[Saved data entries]

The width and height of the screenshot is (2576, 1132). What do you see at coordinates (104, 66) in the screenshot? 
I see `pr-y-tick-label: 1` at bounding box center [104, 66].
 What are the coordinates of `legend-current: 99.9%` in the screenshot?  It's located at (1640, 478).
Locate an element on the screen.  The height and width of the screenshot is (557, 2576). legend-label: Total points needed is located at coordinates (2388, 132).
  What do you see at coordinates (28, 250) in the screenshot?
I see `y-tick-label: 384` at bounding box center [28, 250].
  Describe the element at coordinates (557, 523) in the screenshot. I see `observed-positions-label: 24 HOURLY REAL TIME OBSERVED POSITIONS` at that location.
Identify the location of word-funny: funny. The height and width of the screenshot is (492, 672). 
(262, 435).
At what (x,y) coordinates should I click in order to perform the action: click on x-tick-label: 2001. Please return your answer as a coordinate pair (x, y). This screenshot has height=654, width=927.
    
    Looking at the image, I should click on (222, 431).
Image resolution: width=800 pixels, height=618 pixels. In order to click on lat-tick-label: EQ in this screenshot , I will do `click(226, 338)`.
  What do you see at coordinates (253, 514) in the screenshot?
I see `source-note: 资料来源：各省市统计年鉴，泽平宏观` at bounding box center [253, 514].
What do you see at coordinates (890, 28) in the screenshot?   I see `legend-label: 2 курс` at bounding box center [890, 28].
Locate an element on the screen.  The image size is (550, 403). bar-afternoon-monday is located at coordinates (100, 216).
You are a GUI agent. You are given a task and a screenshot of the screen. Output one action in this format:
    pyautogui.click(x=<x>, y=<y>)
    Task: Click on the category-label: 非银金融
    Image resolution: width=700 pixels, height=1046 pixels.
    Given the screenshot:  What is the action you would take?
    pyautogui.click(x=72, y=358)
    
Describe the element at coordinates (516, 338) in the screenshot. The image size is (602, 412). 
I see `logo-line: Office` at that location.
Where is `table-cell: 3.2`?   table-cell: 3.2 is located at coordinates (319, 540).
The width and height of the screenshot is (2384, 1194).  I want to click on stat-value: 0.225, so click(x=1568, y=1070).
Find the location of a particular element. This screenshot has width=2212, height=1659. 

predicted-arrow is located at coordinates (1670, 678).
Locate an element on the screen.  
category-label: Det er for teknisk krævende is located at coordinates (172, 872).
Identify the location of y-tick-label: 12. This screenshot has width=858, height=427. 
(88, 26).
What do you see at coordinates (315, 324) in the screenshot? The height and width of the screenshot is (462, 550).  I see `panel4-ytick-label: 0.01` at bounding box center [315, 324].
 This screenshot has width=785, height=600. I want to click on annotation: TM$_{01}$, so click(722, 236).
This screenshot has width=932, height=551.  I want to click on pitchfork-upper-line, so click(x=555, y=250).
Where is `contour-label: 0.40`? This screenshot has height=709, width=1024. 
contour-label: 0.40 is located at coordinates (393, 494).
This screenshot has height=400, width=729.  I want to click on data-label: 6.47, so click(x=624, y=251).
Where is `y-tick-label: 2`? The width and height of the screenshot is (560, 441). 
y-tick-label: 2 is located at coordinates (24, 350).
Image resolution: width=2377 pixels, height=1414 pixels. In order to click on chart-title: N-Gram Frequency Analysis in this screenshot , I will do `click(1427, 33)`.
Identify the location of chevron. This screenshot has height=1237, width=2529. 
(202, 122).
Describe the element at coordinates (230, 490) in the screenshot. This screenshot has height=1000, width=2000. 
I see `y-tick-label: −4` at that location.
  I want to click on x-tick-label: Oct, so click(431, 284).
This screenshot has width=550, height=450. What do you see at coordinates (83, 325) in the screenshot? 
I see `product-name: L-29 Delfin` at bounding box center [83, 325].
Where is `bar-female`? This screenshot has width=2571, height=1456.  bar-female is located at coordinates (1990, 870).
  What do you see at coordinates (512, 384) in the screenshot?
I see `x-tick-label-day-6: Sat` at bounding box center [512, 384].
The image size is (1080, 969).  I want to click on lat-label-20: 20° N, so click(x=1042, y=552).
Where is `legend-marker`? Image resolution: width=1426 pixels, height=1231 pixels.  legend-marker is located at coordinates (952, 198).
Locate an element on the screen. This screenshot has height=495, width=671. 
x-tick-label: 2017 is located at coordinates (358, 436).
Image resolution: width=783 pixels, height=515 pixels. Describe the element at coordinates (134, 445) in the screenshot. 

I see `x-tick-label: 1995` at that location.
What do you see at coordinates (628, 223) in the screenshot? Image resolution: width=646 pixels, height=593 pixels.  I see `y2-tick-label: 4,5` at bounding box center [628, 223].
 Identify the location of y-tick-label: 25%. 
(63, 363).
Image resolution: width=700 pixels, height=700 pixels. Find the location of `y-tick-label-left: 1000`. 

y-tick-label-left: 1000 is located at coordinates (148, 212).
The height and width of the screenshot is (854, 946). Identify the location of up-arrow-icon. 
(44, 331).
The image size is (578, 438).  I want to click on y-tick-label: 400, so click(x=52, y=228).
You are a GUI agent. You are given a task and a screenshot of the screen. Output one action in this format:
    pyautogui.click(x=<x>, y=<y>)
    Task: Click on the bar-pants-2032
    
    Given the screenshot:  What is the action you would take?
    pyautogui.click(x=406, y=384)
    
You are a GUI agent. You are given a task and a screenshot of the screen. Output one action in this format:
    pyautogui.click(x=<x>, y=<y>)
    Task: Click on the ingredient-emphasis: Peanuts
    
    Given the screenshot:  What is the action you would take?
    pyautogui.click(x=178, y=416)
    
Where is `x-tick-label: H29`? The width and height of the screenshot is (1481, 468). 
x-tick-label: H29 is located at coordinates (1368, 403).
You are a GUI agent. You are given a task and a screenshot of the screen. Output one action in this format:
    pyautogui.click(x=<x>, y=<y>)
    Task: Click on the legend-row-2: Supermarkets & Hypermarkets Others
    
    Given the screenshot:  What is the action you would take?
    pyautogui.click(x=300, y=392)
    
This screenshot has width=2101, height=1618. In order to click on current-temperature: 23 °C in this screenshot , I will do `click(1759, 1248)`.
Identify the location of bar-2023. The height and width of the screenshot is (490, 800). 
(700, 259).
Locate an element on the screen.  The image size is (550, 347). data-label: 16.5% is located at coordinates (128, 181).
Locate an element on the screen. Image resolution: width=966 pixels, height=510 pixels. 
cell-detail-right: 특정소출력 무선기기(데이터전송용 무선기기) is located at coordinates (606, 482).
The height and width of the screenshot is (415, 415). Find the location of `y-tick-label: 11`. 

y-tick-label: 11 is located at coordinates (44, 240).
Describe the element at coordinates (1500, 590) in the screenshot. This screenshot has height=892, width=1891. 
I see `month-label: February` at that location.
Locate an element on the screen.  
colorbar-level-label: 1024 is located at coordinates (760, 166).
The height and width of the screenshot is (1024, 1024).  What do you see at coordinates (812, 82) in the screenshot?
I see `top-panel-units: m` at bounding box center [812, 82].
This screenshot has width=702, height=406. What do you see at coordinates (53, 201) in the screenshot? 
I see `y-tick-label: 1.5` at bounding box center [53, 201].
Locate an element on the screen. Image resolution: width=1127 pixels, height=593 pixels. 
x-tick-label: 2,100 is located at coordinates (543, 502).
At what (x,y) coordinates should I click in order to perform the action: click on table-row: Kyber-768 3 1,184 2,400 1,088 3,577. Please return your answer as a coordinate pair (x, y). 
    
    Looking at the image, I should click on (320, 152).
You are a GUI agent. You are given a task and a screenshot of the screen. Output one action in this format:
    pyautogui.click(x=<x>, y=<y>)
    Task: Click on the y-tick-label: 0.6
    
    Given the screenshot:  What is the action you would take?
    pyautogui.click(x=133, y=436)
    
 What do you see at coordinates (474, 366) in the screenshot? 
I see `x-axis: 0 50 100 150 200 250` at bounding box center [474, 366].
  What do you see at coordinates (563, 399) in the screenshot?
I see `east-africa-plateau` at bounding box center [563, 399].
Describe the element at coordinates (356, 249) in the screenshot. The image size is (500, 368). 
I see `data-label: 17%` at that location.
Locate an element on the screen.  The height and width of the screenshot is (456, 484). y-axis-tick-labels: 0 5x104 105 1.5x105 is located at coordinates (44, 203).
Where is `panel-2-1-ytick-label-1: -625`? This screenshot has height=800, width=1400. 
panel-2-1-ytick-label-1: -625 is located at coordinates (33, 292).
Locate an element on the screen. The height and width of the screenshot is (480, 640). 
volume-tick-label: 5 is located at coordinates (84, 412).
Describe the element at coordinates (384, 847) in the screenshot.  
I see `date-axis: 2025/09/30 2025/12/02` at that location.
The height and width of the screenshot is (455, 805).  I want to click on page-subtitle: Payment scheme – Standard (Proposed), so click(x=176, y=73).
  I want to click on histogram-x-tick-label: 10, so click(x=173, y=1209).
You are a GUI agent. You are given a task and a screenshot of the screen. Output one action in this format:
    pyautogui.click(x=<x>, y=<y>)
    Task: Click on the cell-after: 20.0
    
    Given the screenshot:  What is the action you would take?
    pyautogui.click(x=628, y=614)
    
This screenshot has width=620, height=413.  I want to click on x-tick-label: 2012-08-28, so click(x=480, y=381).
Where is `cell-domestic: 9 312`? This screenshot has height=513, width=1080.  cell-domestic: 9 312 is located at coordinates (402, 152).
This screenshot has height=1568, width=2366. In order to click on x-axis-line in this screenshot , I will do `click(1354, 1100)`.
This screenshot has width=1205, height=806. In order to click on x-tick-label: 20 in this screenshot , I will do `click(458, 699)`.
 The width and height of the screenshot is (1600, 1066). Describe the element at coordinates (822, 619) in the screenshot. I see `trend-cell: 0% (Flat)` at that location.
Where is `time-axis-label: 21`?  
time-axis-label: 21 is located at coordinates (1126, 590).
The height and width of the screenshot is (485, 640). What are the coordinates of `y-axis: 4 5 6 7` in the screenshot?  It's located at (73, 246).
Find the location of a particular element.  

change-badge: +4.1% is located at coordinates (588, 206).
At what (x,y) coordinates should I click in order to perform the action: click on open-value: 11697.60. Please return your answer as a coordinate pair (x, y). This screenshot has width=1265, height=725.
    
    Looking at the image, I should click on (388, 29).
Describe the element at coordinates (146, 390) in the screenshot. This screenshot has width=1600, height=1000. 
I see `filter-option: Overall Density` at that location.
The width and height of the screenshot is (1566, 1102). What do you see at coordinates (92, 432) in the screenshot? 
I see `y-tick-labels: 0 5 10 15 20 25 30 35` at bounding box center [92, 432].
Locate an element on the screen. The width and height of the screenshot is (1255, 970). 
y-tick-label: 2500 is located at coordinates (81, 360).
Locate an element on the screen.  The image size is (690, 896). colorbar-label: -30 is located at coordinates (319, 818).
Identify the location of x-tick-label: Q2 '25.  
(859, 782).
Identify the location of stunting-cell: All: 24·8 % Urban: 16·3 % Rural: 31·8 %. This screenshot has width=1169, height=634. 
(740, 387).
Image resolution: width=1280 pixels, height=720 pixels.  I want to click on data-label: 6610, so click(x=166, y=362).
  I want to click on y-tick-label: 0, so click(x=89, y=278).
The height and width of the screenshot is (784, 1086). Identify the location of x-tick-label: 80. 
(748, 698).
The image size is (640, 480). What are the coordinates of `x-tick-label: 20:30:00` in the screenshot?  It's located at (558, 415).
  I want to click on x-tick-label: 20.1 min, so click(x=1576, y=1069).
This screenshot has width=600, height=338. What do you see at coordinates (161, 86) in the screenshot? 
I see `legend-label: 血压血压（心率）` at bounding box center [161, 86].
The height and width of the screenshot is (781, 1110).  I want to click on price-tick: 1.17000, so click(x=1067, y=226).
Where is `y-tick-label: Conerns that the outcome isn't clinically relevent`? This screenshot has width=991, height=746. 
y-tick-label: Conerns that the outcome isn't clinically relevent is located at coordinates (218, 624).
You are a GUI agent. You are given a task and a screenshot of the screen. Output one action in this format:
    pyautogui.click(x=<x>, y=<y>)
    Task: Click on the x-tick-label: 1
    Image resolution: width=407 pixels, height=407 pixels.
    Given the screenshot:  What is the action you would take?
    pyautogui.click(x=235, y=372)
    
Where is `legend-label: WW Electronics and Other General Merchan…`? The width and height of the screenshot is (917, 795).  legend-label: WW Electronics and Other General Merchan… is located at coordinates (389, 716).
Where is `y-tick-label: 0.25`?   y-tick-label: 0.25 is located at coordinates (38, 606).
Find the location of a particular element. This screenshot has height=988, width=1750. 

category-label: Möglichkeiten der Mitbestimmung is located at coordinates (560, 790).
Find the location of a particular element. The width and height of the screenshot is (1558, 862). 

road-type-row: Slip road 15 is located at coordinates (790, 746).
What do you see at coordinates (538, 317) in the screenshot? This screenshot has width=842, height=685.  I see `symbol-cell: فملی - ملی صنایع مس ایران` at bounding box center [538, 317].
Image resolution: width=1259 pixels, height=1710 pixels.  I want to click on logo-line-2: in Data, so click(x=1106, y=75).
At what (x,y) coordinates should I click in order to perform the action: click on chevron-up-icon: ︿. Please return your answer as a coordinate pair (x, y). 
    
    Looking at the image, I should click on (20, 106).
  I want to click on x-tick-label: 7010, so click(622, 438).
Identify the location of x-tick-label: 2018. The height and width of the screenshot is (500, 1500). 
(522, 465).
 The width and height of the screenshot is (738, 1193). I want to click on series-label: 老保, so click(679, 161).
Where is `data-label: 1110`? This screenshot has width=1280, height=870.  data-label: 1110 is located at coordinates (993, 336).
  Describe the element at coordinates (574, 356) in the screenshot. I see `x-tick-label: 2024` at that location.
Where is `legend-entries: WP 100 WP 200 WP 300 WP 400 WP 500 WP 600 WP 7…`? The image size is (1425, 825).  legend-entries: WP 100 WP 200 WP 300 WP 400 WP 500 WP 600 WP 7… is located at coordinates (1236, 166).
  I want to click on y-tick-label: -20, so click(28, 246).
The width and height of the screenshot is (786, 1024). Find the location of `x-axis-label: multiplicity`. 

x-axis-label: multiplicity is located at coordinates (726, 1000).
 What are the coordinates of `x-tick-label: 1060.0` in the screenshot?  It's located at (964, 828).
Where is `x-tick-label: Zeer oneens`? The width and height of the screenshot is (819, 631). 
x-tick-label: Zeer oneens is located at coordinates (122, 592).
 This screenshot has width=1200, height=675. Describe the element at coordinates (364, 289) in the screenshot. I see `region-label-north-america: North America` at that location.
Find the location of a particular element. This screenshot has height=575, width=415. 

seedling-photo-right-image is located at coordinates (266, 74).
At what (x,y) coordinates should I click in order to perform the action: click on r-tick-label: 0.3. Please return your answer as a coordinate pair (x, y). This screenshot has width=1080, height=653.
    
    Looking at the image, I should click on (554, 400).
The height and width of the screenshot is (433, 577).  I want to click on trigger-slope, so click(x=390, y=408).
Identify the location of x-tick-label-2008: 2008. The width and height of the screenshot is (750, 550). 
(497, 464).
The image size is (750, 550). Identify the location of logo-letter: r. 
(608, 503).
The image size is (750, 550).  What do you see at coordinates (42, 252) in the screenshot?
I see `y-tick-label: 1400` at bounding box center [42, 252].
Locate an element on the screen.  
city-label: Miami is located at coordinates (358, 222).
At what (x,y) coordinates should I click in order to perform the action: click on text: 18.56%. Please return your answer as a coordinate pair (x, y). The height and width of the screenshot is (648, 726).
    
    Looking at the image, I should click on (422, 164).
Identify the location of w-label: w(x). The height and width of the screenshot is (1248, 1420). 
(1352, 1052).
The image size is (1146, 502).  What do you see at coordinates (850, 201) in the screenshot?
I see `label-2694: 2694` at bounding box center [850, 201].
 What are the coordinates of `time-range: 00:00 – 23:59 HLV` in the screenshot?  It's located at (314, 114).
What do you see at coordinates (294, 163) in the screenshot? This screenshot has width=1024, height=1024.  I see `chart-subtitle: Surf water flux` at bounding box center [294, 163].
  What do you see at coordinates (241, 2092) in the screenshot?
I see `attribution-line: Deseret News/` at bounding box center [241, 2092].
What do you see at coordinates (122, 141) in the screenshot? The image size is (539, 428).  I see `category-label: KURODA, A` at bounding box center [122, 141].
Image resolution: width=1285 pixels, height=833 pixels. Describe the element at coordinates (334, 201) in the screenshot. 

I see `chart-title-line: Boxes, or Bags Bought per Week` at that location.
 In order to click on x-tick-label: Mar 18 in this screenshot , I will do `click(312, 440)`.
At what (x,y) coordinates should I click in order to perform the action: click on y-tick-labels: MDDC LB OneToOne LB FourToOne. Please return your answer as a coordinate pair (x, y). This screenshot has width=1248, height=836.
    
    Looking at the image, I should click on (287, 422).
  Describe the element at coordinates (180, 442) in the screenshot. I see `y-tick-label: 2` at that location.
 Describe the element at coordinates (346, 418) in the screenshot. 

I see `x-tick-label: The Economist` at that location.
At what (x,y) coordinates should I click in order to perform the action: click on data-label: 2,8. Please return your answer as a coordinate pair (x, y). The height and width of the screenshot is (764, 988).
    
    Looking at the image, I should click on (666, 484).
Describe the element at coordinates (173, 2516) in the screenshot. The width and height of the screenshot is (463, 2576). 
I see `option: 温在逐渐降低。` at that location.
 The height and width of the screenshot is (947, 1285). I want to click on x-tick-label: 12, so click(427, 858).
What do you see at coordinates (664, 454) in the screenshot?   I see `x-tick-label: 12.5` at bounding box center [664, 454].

* EXERCISE PROMPT: Copy out the rows from the line containing "has height=988, width=1750." through the line containing "Image resolution: width=1259", both included, keeping every character unchanged.

* RESPONSE:
Find the location of a particular element. This screenshot has height=988, width=1750. 

category-label: Möglichkeiten der Mitbestimmung is located at coordinates (560, 790).
Find the location of a particular element. The width and height of the screenshot is (1558, 862). 

road-type-row: Slip road 15 is located at coordinates (790, 746).
What do you see at coordinates (538, 317) in the screenshot? This screenshot has width=842, height=685.  I see `symbol-cell: فملی - ملی صنایع مس ایران` at bounding box center [538, 317].
Image resolution: width=1259 pixels, height=1710 pixels.  I want to click on logo-line-2: in Data, so click(x=1106, y=75).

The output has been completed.